- [EXTRACTED INFORMATION]:
....
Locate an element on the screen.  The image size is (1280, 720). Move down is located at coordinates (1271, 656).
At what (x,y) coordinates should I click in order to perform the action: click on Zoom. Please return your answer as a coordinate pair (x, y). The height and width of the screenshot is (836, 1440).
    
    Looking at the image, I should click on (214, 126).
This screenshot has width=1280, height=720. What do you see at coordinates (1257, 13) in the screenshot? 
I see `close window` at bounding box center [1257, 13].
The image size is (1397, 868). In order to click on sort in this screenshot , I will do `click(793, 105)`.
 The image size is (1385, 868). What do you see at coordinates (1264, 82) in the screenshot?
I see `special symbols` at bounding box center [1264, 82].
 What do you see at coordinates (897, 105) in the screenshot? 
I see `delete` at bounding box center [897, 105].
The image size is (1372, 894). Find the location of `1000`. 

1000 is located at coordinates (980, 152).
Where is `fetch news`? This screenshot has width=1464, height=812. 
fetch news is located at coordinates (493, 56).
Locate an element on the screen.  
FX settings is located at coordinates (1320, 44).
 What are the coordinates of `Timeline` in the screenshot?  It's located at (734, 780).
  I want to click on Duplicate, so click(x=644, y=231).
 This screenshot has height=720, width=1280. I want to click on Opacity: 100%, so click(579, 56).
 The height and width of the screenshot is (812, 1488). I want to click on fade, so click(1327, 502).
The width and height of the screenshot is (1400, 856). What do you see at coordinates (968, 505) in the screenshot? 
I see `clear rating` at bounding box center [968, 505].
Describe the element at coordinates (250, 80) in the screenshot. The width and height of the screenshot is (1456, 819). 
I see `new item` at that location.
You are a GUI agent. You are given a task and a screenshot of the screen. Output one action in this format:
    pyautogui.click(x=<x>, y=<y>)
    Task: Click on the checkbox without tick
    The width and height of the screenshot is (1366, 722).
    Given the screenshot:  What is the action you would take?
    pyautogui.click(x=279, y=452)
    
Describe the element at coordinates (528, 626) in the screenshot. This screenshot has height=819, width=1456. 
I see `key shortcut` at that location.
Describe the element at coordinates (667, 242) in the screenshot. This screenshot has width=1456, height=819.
....
- [REQUEST]:
Revise the lines that begin with the line containing "What do you see at coordinates (897, 105)" and end with the line containing "pyautogui.click(x=279, y=452)", changing "element" to "component" and leaving the rest as it is. Give back only those lines.

- [EXERCISE RESULT]:
 What do you see at coordinates (897, 105) in the screenshot? 
I see `delete` at bounding box center [897, 105].
The image size is (1372, 894). Find the location of `1000`. 

1000 is located at coordinates (980, 152).
Where is `fetch news`? This screenshot has width=1464, height=812. 
fetch news is located at coordinates (493, 56).
Locate an component on the screen.  
FX settings is located at coordinates (1320, 44).
 What are the coordinates of `Timeline` in the screenshot?  It's located at (734, 780).
  I want to click on Duplicate, so click(x=644, y=231).
 This screenshot has height=720, width=1280. I want to click on Opacity: 100%, so click(579, 56).
 The height and width of the screenshot is (812, 1488). I want to click on fade, so click(1327, 502).
The width and height of the screenshot is (1400, 856). What do you see at coordinates (968, 505) in the screenshot? 
I see `clear rating` at bounding box center [968, 505].
Describe the component at coordinates (250, 80) in the screenshot. The width and height of the screenshot is (1456, 819). 
I see `new item` at that location.
You are a GUI agent. You are given a task and a screenshot of the screen. Output one action in this format:
    pyautogui.click(x=<x>, y=<y>)
    Task: Click on the checkbox without tick
    The width and height of the screenshot is (1366, 722).
    Given the screenshot:  What is the action you would take?
    pyautogui.click(x=279, y=452)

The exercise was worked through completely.